付着性試験とは、塗膜と下地面、塗膜層同士、または下地の付着力を定量的に求めるプロセスのことです。 巨大なビルから小型の家電製品まで、今日、保護膜や化粧皮膜が施されていないものはまずありません。 塗膜の付着性試験によって、塗料がどの程度はがれやすいかは勿論、形成されている膜の物性も確かめることができます。これらの皮膜がすぐに剥がれてしまうと、少なくとも塗り直しの費用がかかります。 塗膜の付着力による問題を防ぐには、付着性試験が不可欠です。

 

Elcometerは、塗装前の表面と塗膜の付着性の両方を検査する装置を多数ご用意しています。塗膜が下地にどの程度よく付着しているかは、破壊法で測定します。
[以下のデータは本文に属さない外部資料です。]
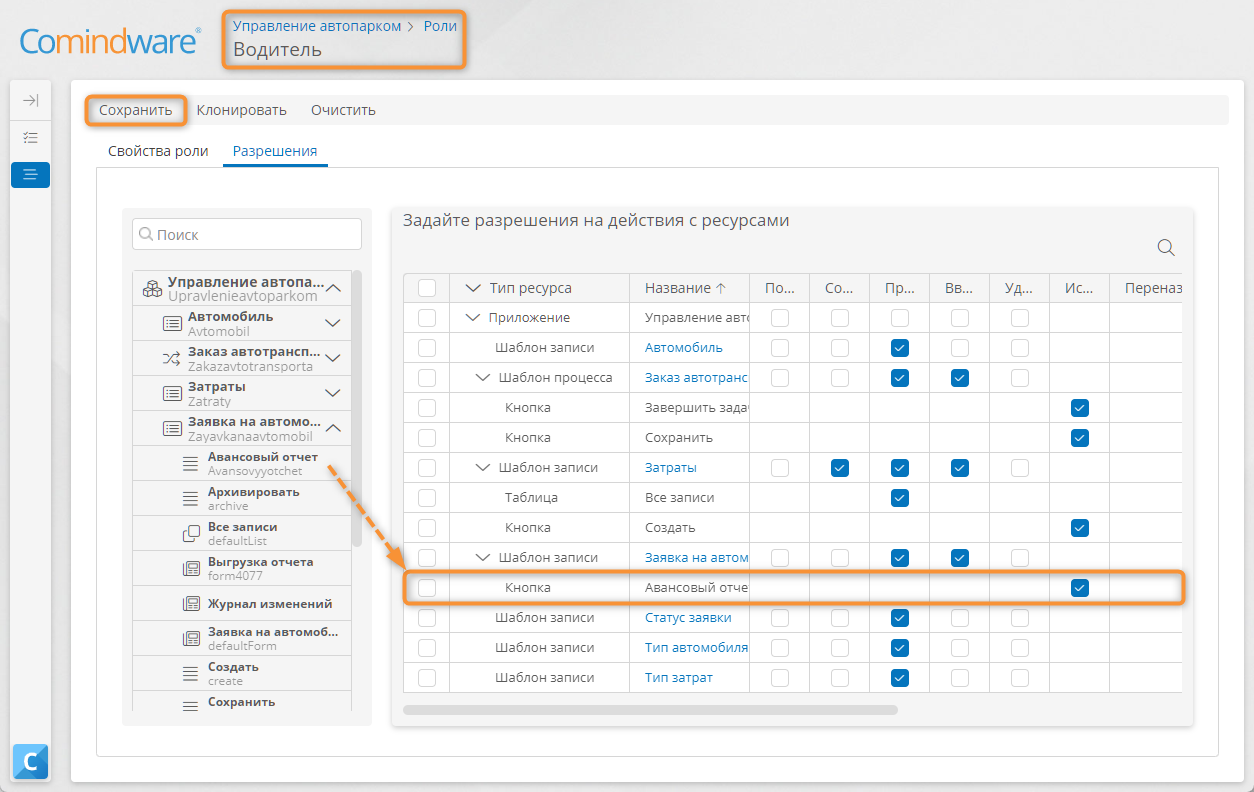Click the Comindware C logo icon

pyautogui.click(x=30, y=762)
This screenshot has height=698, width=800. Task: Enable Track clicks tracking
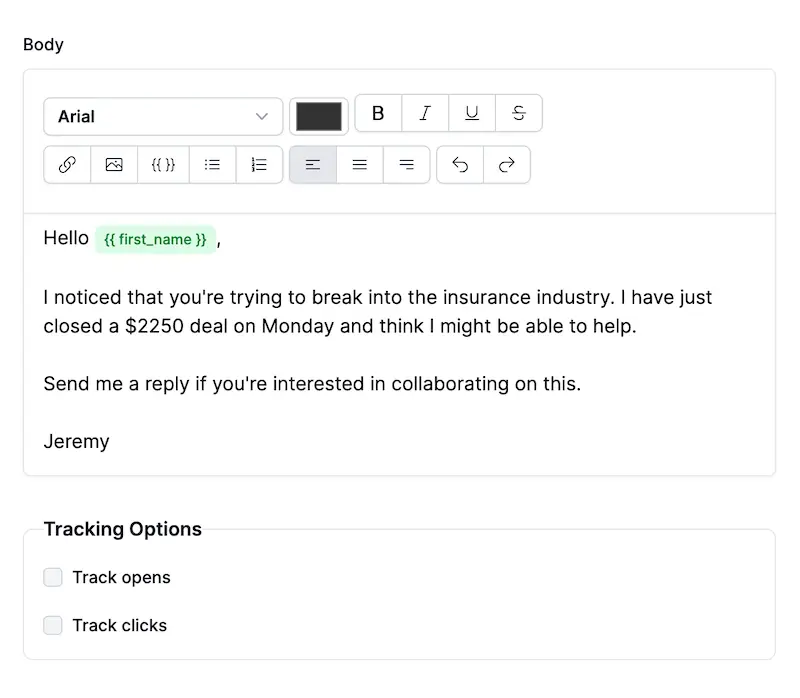53,625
これには、プロオフ式とプッシュオフ式、クロスカット(碁盤目)法があります。

 

付着性試験について

 

プルオフ式

プルオフ式付着性試験は、塗膜からドリーを剥がすのに必要な力を測定することによって塗膜の持つ付着性を判定します。Elcometerのプルオフ式付着性試験機は、スチールやアルミニウム、コンクリート、木材、プラスチックなど、さまざまな下地に塗られた被膜を検査できます。

 

Elcometer 506プルオフ式試験機をはじめ、付着力を数値で正確に読み取れる、軽量で持ち運びに便利な装置が揃っています。平面と曲面の両方を検査でき、実験室や塗装現場での使用に最適です。

 

プッシュオフ式

 

プッシュオフ式付着性試験は、膜面に固着したドリーを押し付けたまま試験機を引き上げて付着力を判定します。平面と曲面の両方に適した方法で、パイプの外面と内壁を試験できます。

 

Elcometer 108プッシュオフ式付着性試験機は、手動式で持ち運びやすく、タンクや輸送管などの検査に最適です。曲面で正確に測定できるように、さまざまな曲率のドリーが揃っています。

 

クロスカット(碁盤目)法

 

クロスカット(碁盤目)法は、塗膜の付着性を判定するシンプルながら効果的な方法です。塗膜を碁盤目状に切り、横方向の付着力を弱めます。塗料がどの程度剥がれたかを、ISOやASTM規格、または製品用に定められている基準と比べて、付着性を判定します。

 

ペンキまたは粉体塗装の厚さ250µm(10mil)までの膜の付着性を目視で比較します。短時間で実施でき、コストも低い方法です。さまざまな下地の薄手、厚手、硬質の塗膜を検査でき、実験室や塗装現場で実施するのに適しています。